[What to do]
Copy out, word for word, the part of the records that opens with the line containing "1348x973 pixels. Task: Click" and closes with the line containing "coord(1297,820)", both of those lines included. Leave the pictures out of your copy.

-- Start Provided entries --

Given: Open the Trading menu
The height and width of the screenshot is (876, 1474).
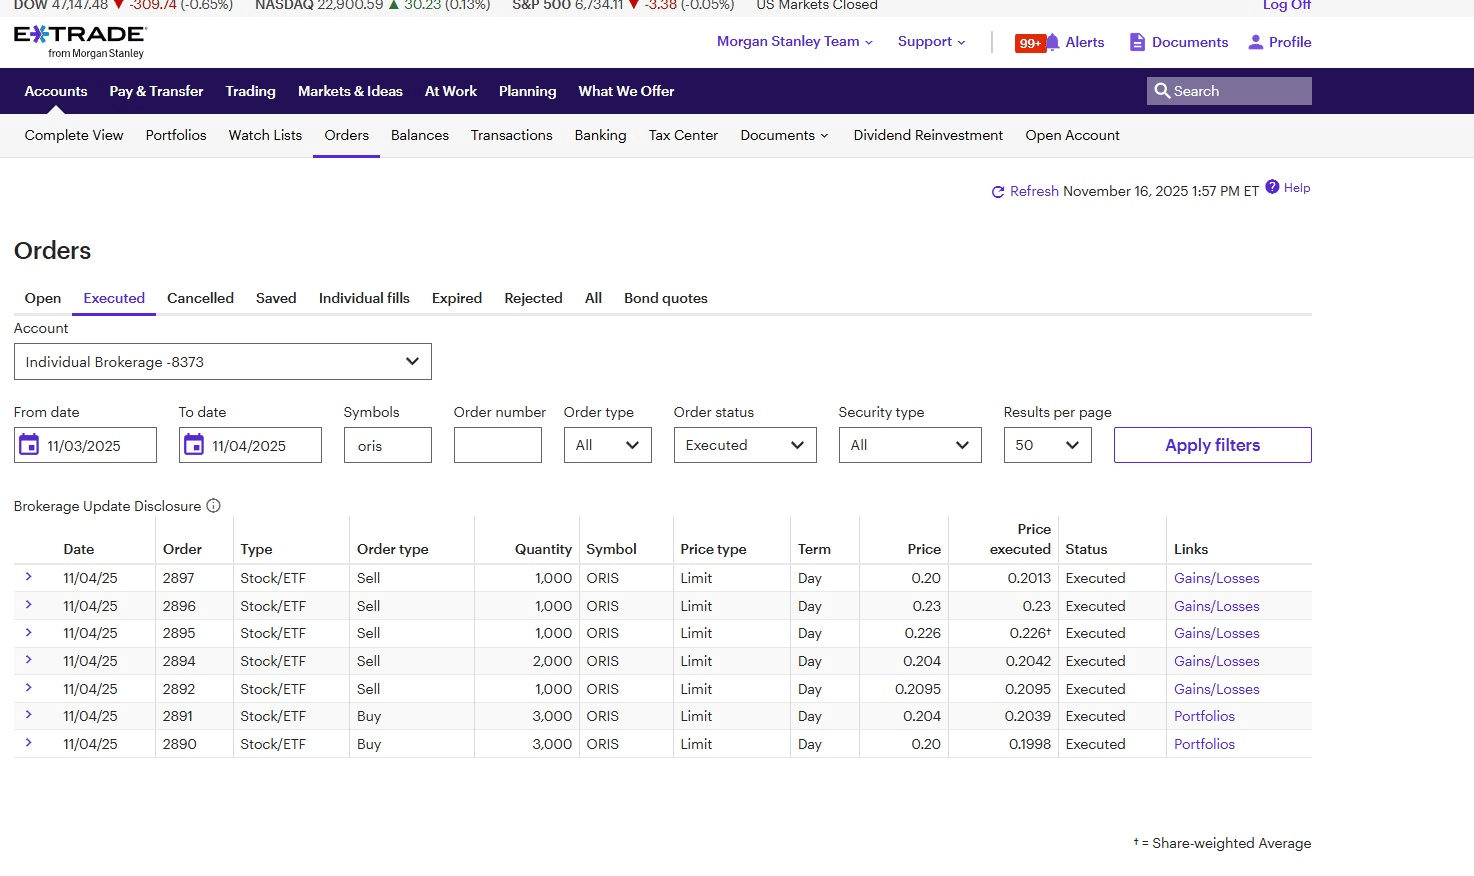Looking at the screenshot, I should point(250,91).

-- End Provided entries --
-- Start Provided entries --

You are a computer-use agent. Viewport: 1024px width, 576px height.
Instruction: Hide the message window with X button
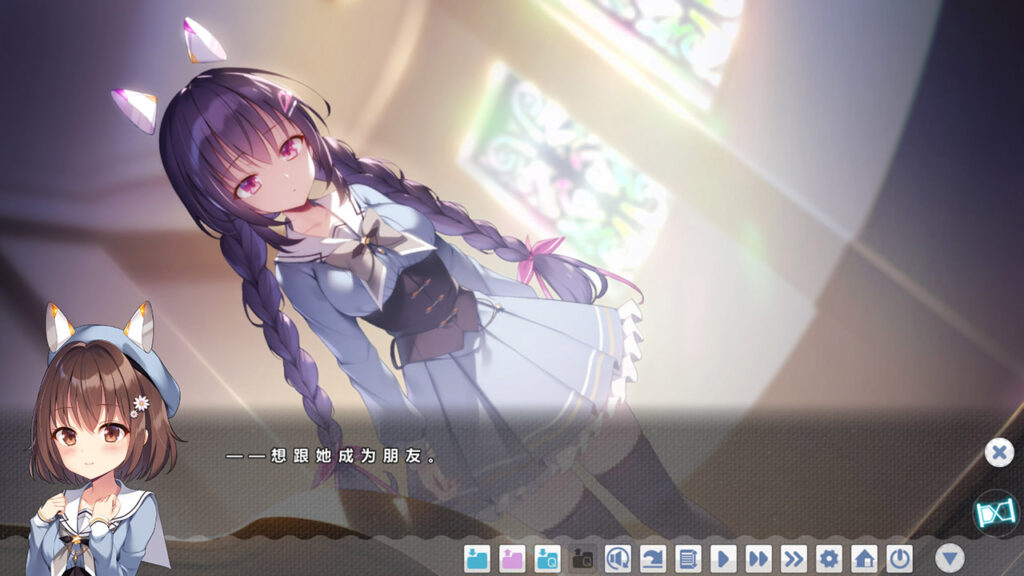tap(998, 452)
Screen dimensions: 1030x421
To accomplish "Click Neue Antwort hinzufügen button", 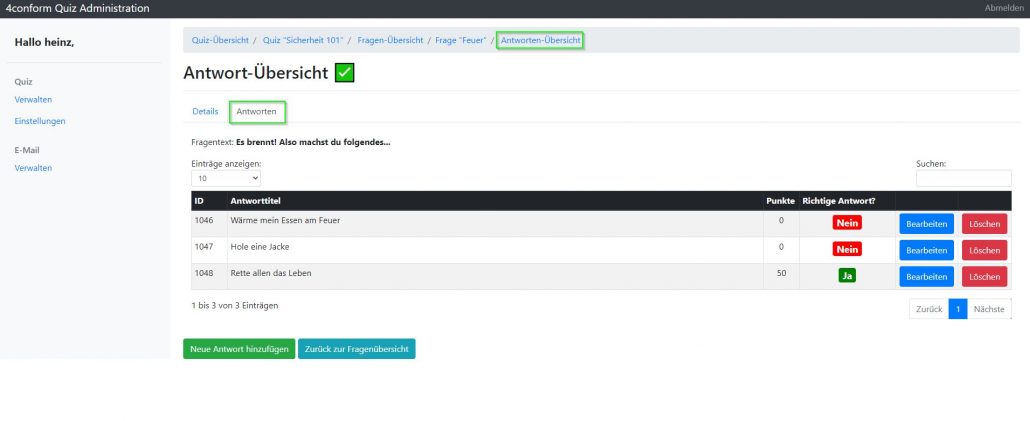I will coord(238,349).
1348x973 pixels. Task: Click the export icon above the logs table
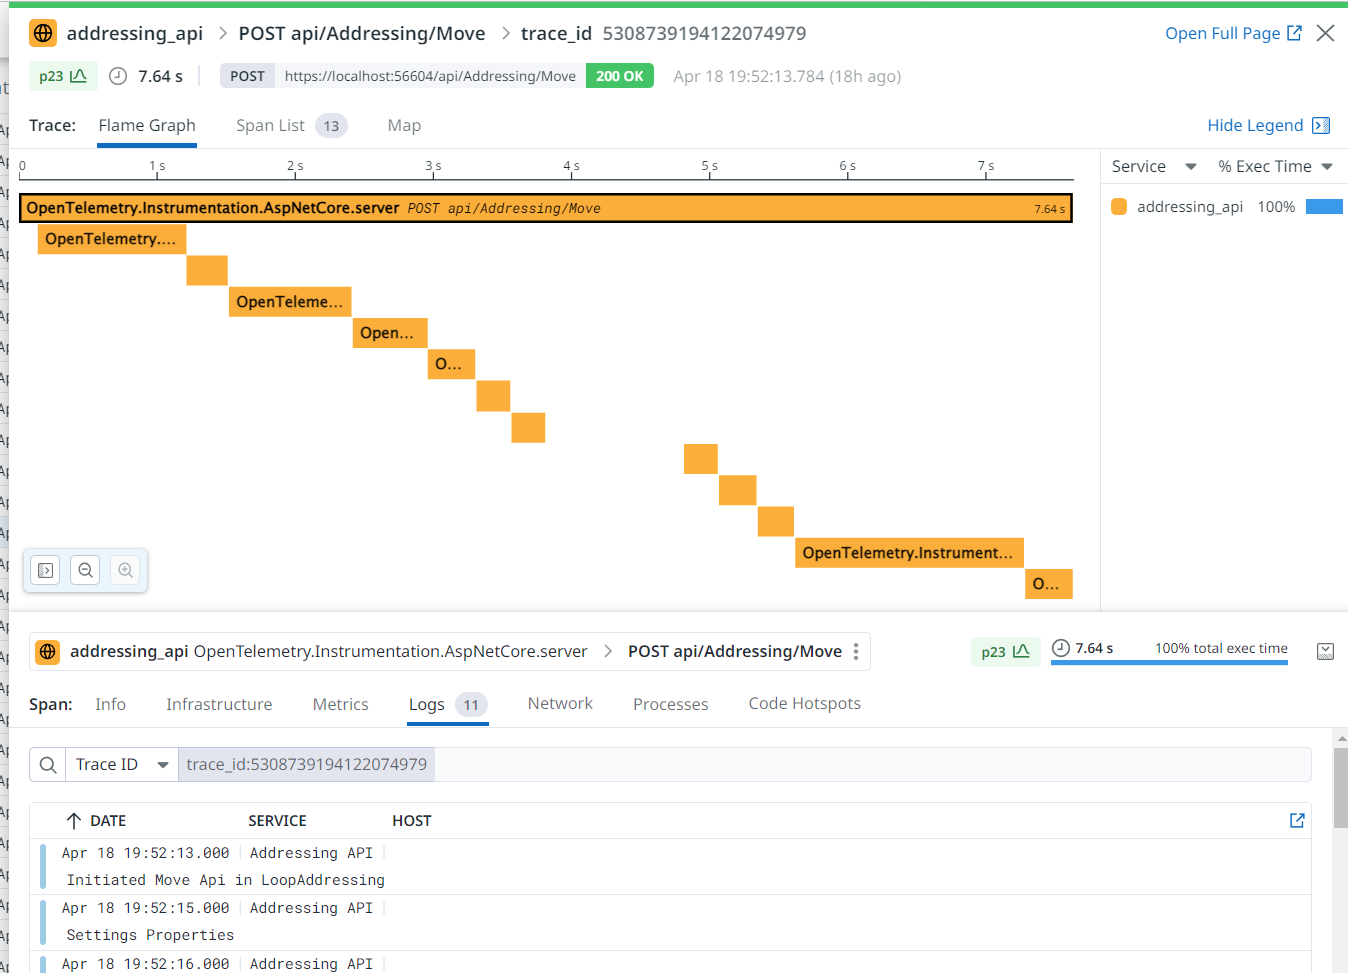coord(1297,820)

-- End Provided entries --

[Answer for this exercise]
1348x973 pixels. Task: Click the export icon above the logs table
coord(1297,820)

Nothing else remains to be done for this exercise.